● **WHAT TO PRODUCE**
Nothing in the records should change; write them all out exactly.
Start of DATA PROVIDED
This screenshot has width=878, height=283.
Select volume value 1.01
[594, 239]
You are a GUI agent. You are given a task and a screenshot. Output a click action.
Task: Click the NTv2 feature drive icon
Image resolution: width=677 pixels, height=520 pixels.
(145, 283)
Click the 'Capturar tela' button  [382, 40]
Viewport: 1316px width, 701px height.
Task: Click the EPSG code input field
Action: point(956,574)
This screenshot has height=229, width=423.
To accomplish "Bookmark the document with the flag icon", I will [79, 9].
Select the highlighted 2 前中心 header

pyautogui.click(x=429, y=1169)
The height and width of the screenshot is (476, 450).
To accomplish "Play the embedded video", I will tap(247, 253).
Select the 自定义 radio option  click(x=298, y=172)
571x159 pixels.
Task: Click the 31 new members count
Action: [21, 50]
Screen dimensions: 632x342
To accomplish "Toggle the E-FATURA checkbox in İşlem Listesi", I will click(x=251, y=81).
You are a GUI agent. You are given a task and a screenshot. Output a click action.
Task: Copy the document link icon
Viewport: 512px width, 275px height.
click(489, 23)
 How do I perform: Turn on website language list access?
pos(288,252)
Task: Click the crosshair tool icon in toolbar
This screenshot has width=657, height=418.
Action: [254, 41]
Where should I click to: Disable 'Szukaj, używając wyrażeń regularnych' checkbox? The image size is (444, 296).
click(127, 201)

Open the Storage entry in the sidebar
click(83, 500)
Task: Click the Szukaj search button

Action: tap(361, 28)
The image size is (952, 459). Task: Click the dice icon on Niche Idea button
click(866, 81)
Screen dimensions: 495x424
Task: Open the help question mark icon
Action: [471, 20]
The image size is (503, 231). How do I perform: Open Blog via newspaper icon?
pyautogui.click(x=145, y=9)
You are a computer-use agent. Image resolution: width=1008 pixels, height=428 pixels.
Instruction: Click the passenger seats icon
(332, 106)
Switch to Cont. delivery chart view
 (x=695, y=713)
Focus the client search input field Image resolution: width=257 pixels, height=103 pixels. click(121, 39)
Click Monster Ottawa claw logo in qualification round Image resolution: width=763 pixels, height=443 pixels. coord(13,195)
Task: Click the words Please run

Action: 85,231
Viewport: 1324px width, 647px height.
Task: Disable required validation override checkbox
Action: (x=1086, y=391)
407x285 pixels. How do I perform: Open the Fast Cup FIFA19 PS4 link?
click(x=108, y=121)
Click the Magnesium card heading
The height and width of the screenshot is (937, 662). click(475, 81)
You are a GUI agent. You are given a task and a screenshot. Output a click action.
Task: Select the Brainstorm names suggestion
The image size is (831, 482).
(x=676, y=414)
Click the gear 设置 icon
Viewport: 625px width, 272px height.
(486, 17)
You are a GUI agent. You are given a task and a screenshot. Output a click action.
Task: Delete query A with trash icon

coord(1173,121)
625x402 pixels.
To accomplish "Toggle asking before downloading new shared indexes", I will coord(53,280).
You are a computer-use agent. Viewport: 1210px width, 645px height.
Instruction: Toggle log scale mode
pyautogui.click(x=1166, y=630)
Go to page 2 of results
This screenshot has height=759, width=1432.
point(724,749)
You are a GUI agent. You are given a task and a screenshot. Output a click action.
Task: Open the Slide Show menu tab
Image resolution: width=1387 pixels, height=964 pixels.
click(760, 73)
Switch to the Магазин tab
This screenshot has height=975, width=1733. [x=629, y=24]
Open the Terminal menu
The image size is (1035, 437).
End of DATA PROVIDED
● **THE COMPLETED TASK**
This screenshot has width=878, height=283.
Select volume value 1.01
[594, 239]
You are a GUI agent. You are given a task and a screenshot. Output a click action.
Task: Click the NTv2 feature drive icon
Image resolution: width=677 pixels, height=520 pixels.
(145, 283)
Click the 'Capturar tela' button  [382, 40]
Viewport: 1316px width, 701px height.
Task: Click the EPSG code input field
Action: point(956,574)
This screenshot has height=229, width=423.
To accomplish "Bookmark the document with the flag icon", I will [79, 9].
Select the highlighted 2 前中心 header

pyautogui.click(x=429, y=1169)
The height and width of the screenshot is (476, 450).
To accomplish "Play the embedded video", I will tap(247, 253).
Select the 自定义 radio option  click(x=298, y=172)
571x159 pixels.
Task: Click the 31 new members count
Action: [21, 50]
Screen dimensions: 632x342
To accomplish "Toggle the E-FATURA checkbox in İşlem Listesi", I will click(x=251, y=81).
You are a GUI agent. You are given a task and a screenshot. Output a click action.
Task: Copy the document link icon
Viewport: 512px width, 275px height.
click(489, 23)
 How do I perform: Turn on website language list access?
pos(288,252)
Task: Click the crosshair tool icon in toolbar
This screenshot has width=657, height=418.
Action: [254, 41]
Where should I click to: Disable 'Szukaj, używając wyrażeń regularnych' checkbox? The image size is (444, 296).
click(127, 201)

Open the Storage entry in the sidebar
click(83, 500)
Task: Click the Szukaj search button

Action: tap(361, 28)
The image size is (952, 459). Task: Click the dice icon on Niche Idea button
click(866, 81)
Screen dimensions: 495x424
Task: Open the help question mark icon
Action: [471, 20]
The image size is (503, 231). How do I perform: Open Blog via newspaper icon?
pyautogui.click(x=145, y=9)
You are a computer-use agent. Image resolution: width=1008 pixels, height=428 pixels.
Instruction: Click the passenger seats icon
(332, 106)
Switch to Cont. delivery chart view
 (x=695, y=713)
Focus the client search input field Image resolution: width=257 pixels, height=103 pixels. click(121, 39)
Click Monster Ottawa claw logo in qualification round Image resolution: width=763 pixels, height=443 pixels. coord(13,195)
Task: Click the words Please run

Action: 85,231
Viewport: 1324px width, 647px height.
Task: Disable required validation override checkbox
Action: (x=1086, y=391)
407x285 pixels. How do I perform: Open the Fast Cup FIFA19 PS4 link?
click(x=108, y=121)
Click the Magnesium card heading
The height and width of the screenshot is (937, 662). click(475, 81)
You are a GUI agent. You are given a task and a screenshot. Output a click action.
Task: Select the Brainstorm names suggestion
The image size is (831, 482).
(x=676, y=414)
Click the gear 设置 icon
Viewport: 625px width, 272px height.
(486, 17)
You are a GUI agent. You are given a task and a screenshot. Output a click action.
Task: Delete query A with trash icon

coord(1173,121)
625x402 pixels.
To accomplish "Toggle asking before downloading new shared indexes", I will coord(53,280).
You are a computer-use agent. Viewport: 1210px width, 645px height.
Instruction: Toggle log scale mode
pyautogui.click(x=1166, y=630)
Go to page 2 of results
This screenshot has height=759, width=1432.
point(724,749)
You are a GUI agent. You are given a task and a screenshot. Output a click action.
Task: Open the Slide Show menu tab
Image resolution: width=1387 pixels, height=964 pixels.
click(760, 73)
Switch to the Магазин tab
This screenshot has height=975, width=1733. [x=629, y=24]
Open the Terminal menu
The image size is (1035, 437).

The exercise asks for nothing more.